Trousdale Turner Correctional Facility, which is managed by CoreCivic. (Photo: Tennessee Department of Corrections)
At two private prisons, COVID-19 positive test rates are three times higher than at the average state-run facility in Tennessee, according to Tennessee Department of Corrections aggregate data.
Both managed by a contractor, CoreCivic, Trousdale Turner Correctional Facility and South Central Correctional Facility have overall positive test rates of 31 percent and 28 percent, respectively. CoreCivic also runs Hardeman County Correctional Facility and Whiteville Correctional Facility, whose rates are more on par with the TDOC-run average of 8 percent.
CoreCivic is not susceptible to any formal government policy regarding COVID-19. A contract monitor hired by TDOC is stationed at each private prison and is mainly responsible for writing reports, according to a job posting from 2019. It’s unclear whether this contract monitor has any role in overseeing COVID-19 protocol.
“Our facilities have followed the Centers for Disease Control and Prevention guidelines, which have evolved over time, since the onset of the pandemic and we’re continuing to work closely [sic] our government partners to enhance procedures as needed,” CoreCivic Director of Public Affairs Ryan Gustin wrote in an email.

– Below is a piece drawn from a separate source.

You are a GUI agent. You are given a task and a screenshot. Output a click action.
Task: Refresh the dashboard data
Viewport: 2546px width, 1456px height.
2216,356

In 2020, the Tennessee Comptroller of the Treasury released a scathing audit of TDOC, reporting that CoreCivic mishandled data regarding deaths, sexual abuses, violence and inmate health. The audit also “identified deficiencies with medicine distribution practices at CoreCivic facilities, placing both inmates and medical staff at risk.” Rep. Mike Stewart (D-Nashville) said during a hearing at the time, “I’ve never seen a 200-page report like this.”
Neither CoreCivic nor TDOC employees are required to be vaccinated or provide negative test results. As of Oct. 4, 1,985 prison employees have tested positive, and six have died of COVID-19. Gustin wrote, “While there isn’t currently a vaccination requirement of our staff that work at our Tennessee facilities, we are strongly encouraging CoreCivic staff to take the vaccine and are working hard to facilitate access for our team as quickly as is appropriate within federal, state and local guidance.”
TDOC first reported that inmates might have been exposed to COVID-19 in April 2020. A non-state employee, though not at a CoreCivic facility, exposed three inmates. A week later, another non-state employee then exposed five inmates at a different prison. The next day, TDOC announced mass testing for staff, followed by inmate mass testing a week later. The Prison Policy Initiative found that as of that month, TDOC staff weren’t even required to wear masks (yet inmates were manufacturing masks and gowns). Although CoreCivic claims to have followed CDC guidelines, Tennessee state prisoners do not have access to alcohol-based hand-sanitizer.
By May 2020, there were 1,246 cases at Trousdale Turner Correctional Center alone.
The first COVID-19-related death reported by TDOC was a Trousdale inmate on May 4, 2020. That CoreCivic prison would go on to have the highest COVID-19 rate of any Tennessee state prison.
But Wanda Bertram, communications strategist for PPI, warns to take DOC data with more than a grain of salt. While compiling reports on COVID-19 in prison, PPI researchers found instances of states failing to do regular testing in order to avoid sharing results, inaccurately classifying causes of death and releasing parolees just in time to avoid counting them as in-custody deaths. Based on the quality and transparency of COVID-19 data in prisons, the UCLA Behind Bars Data Project gave Tennessee an F grade. Among other faults, Tennessee did not share prison populations, specific facility vaccination rates or active case numbers in staff.
Bertram points out that whether the highest COVID-19 rates come from state-operated or private prisons, the accountability still rests on the government for not setting stricter mandates. In its “States of Emergency” coronavirus report, PPI gave Tennessee an F grade, largely because the state didn’t significantly reduce prison populations during the pandemic. Bertram said, “Even if we’re talking about private prisons, this is still a state failure.”